Wednesday, March 18, 2009

Careful where you put your toes..and your cart

When you have your own toddler do you suddenly regress into an ape or a dinosaur or some amoeba or something and only think constantly of survival and nothing else?

I know, I know, the first thing coming to your mind right now is confusion. Or that unpleasant kind of laughter that comes before you know why you're laughing. People with toddlers? Hostile? How silly. But see what happens next time you and Lanee are at the WalMart peacefully checking out the tea/dried foods/something else aisle and you leave Lanee's cart two inches over the big important courteous middle line of the aisle because you're distracted for a second twirling around being silly. Some obnoxious young dad on a super hardcore mission to find gerber graduates for his precious starving toddler will come barreling into your comrade's cart with a very strategically placed diagonal hit from the hard plastic edge of his cart handle. Your cart goes flying, not to mention, runs over your toe. The guy'll huff and puff by you, flying down the aisle, somehow having positioned his precious toddler in the front seat so crumbs of precious spitty crackers dance sporadically into the air that you later crumble and pick, dried now, from your bangs.
Superdad rolls his eyes as hard as is physically possible while shuffling off at superhuman speeds to find the precious nutrition for his precious starving two-year-old who is sitting in the cart looking very precious. Also looking very contented and round, licking his tiny lips. He yawns. As if he just ate a small animal, or a gallon of ice cream. He's got sharp teeth and a vicious high-pitched cackle. These combined with drool and a striped t-shirt are frightening, to say the least.

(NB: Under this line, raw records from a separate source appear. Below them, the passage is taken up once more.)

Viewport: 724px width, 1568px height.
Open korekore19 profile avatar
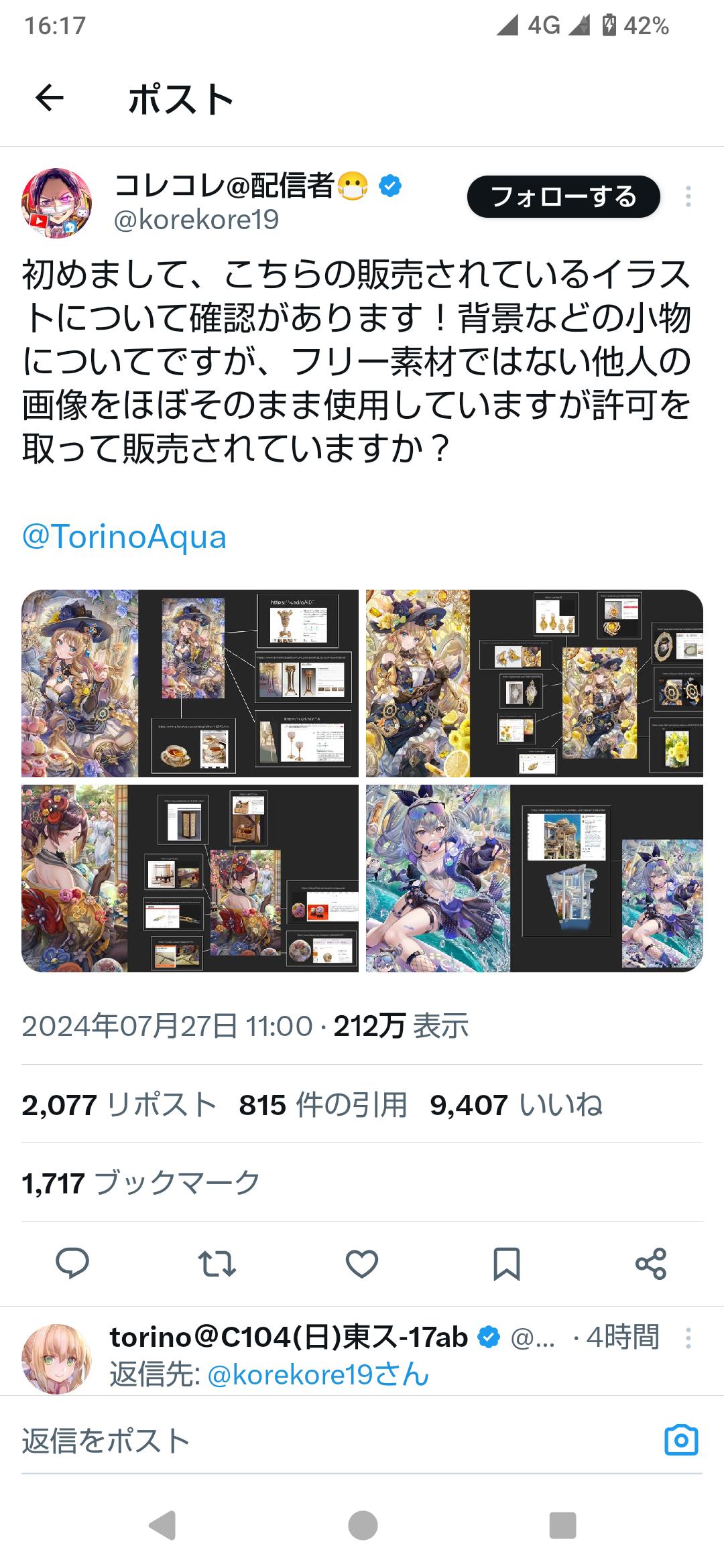click(x=57, y=203)
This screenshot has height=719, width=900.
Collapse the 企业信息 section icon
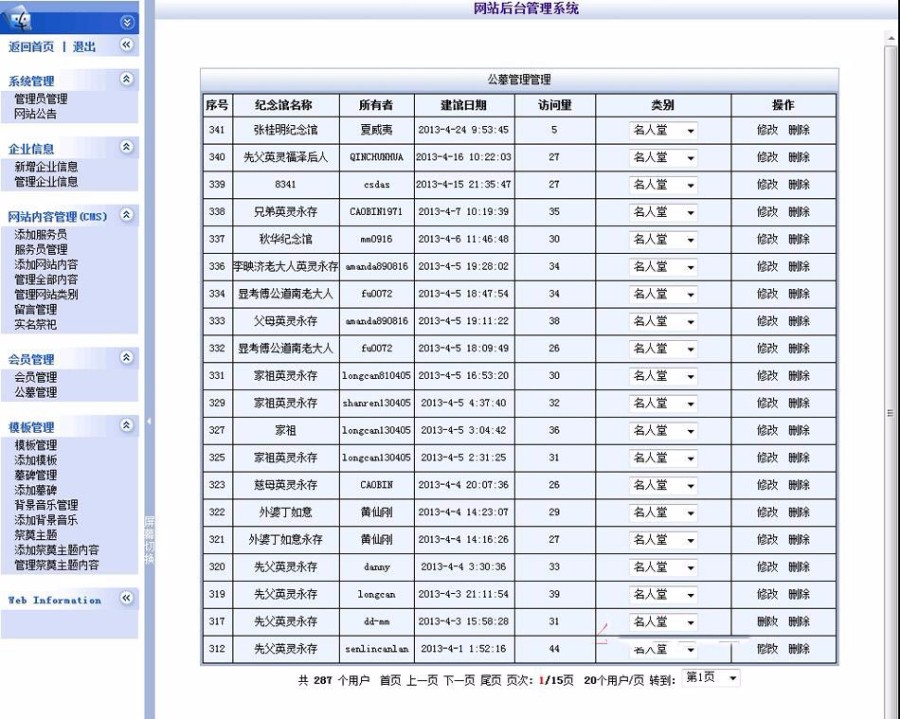tap(127, 148)
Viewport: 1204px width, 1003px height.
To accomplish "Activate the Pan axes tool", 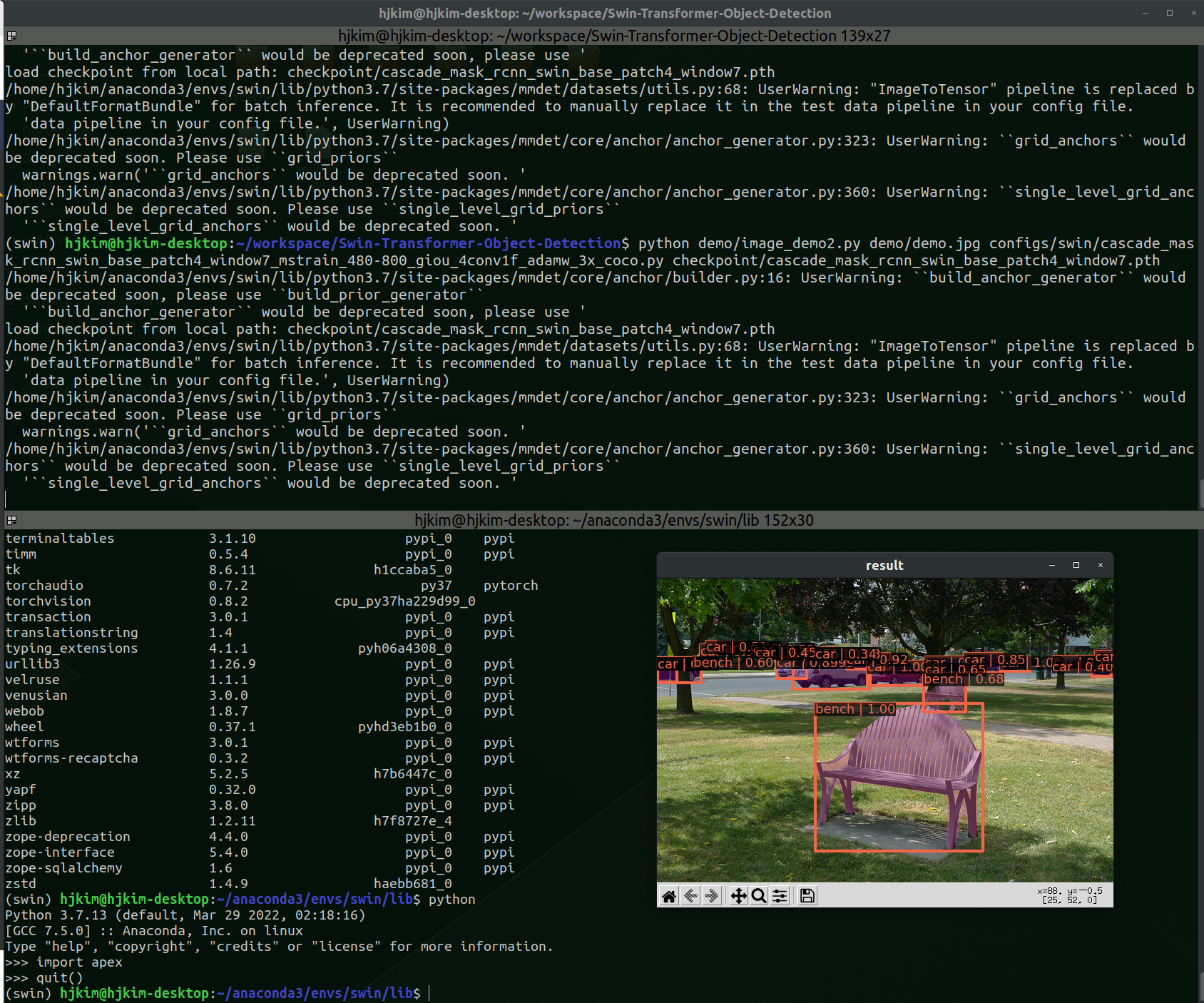I will (738, 896).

I'm not seeing any ribs sticking out on this toddler, here. He's a fittest survivor. He could probably have me handcuffed to the gravy mix rack in five seconds and have gnawed my arm off in another seven.

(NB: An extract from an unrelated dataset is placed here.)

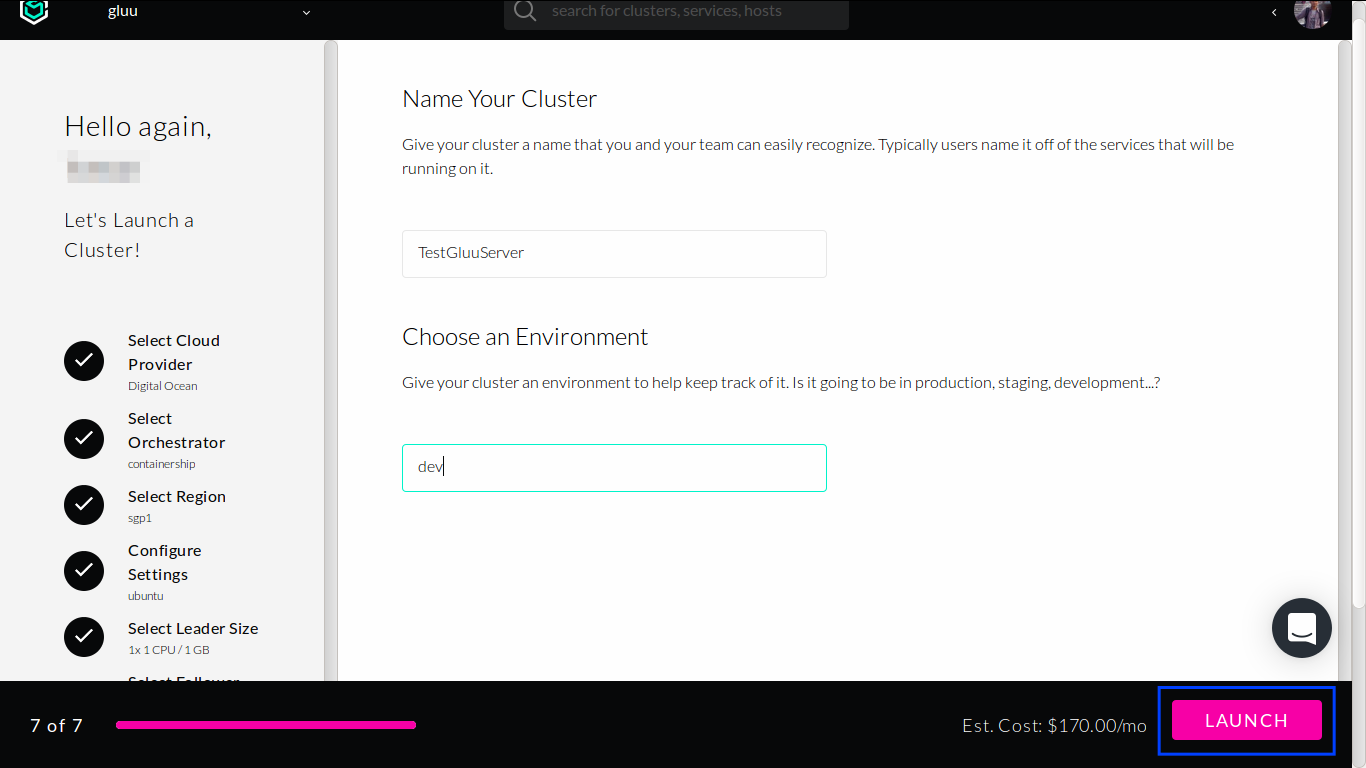Image resolution: width=1366 pixels, height=768 pixels.
Task: Collapse the right panel with the chevron
Action: pos(1274,13)
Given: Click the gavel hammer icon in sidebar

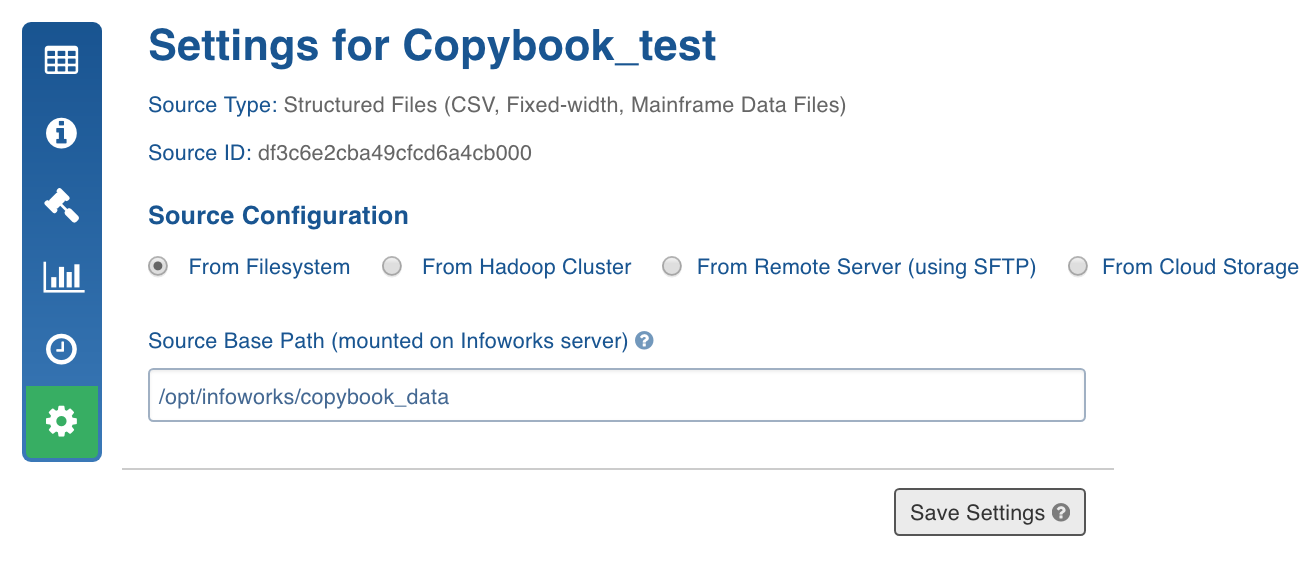Looking at the screenshot, I should pos(61,204).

So, Mr. Big Important Breadwinner Dad Man, I'm glad you are off so enthusiastically to rip from the shelves the bread you have won, but

A. Calm the heck down.
B. Your baby is fine.
C. The WalMart is not even on fire.
D. You're getting everything for cheaper here so stop STRESSING everybody OUT AROUND you.
E. Get the kid's teeth filed down. Scary.

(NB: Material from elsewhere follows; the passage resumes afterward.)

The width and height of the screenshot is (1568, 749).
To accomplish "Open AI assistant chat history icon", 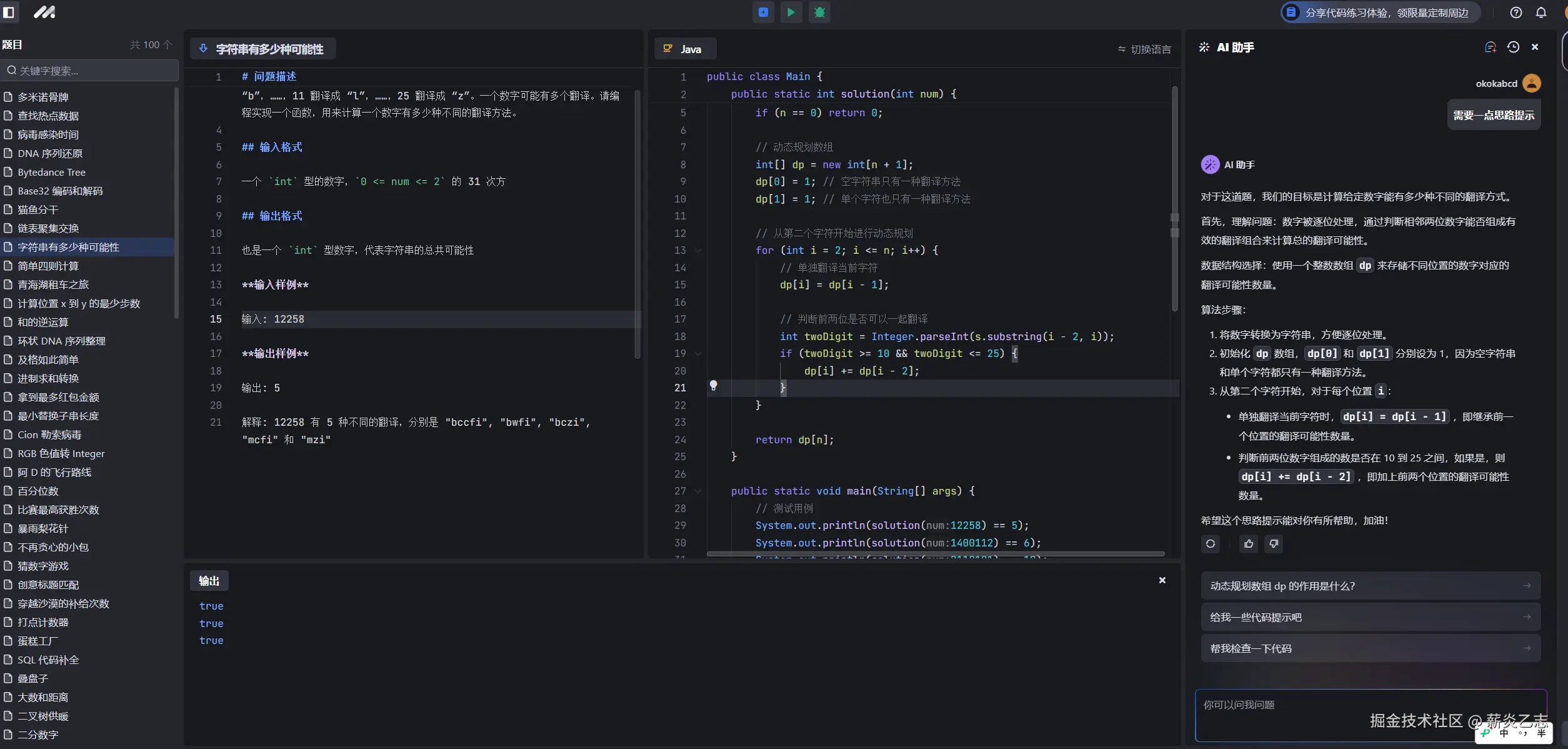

F. Give those of us just becoming accustomed to aisle/cart etiquette and boundaries a little second.
G. You hurt my toe.


misc. said...

oh man I would just like to thank you for this post. I love having a hectic day full of stress and turmoil and then reading your latest post it just has an amazing calming effect ;). its tranquility helps me to calm down and get myself in a forgiving mood ;p thank you for the words.

Liesl said...

That was rather delightful to read, Julie. I've never had that experience, and hope to never will. Knock on wood.

Angelica said...

I'm not supposed to tell anyone this, but when you take your first kid in for their 18 month checkup they teach you the all-important shopping cart pit maneuver, along with the words to the Wonder Pets theme song and how to hide things like spinach and wheat germ in otherwise normal food in order to increase the chances of your child becoming the next Mary Lou Retton. They do warn you to use the pit maneuver only in the most dire of circumstances (precious starving children?), but I think people get hung up on the wheat germ and forget that part.

brycrasch said...

Oh no confusion here. You know where I work... parents of small children are retarded. I have never seen so many bad parenting decisions in my life till I got here.

A.J said...

ouch!Chek out my blog at

alisha said...

f that man.
if i ever encounter one of his kind, i'll punch them in the face. or at least give them a wretched school teacher scorning.